Assignment:
A faithful copy of each entry below is expected, with the images removed.

Extracted material:
....................

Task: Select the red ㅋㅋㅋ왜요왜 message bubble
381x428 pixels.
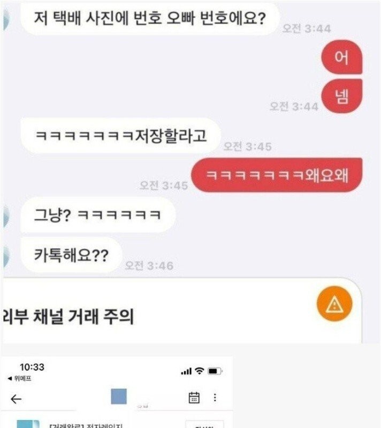Action: [277, 175]
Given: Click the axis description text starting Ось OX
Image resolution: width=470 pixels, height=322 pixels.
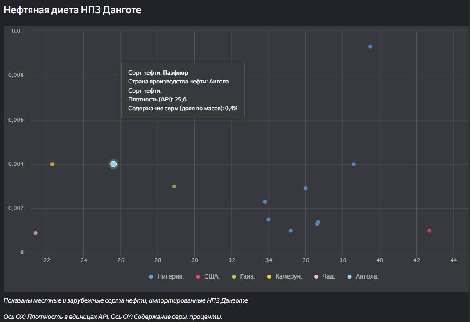Looking at the screenshot, I should [113, 316].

....................

Solution for this problem:
Task: Select the red ㅋㅋㅋ왜요왜 message bubble
381x428 pixels.
Action: [277, 175]
Given: Click the axis description text starting Ось OX
Image resolution: width=470 pixels, height=322 pixels.
Looking at the screenshot, I should [113, 316].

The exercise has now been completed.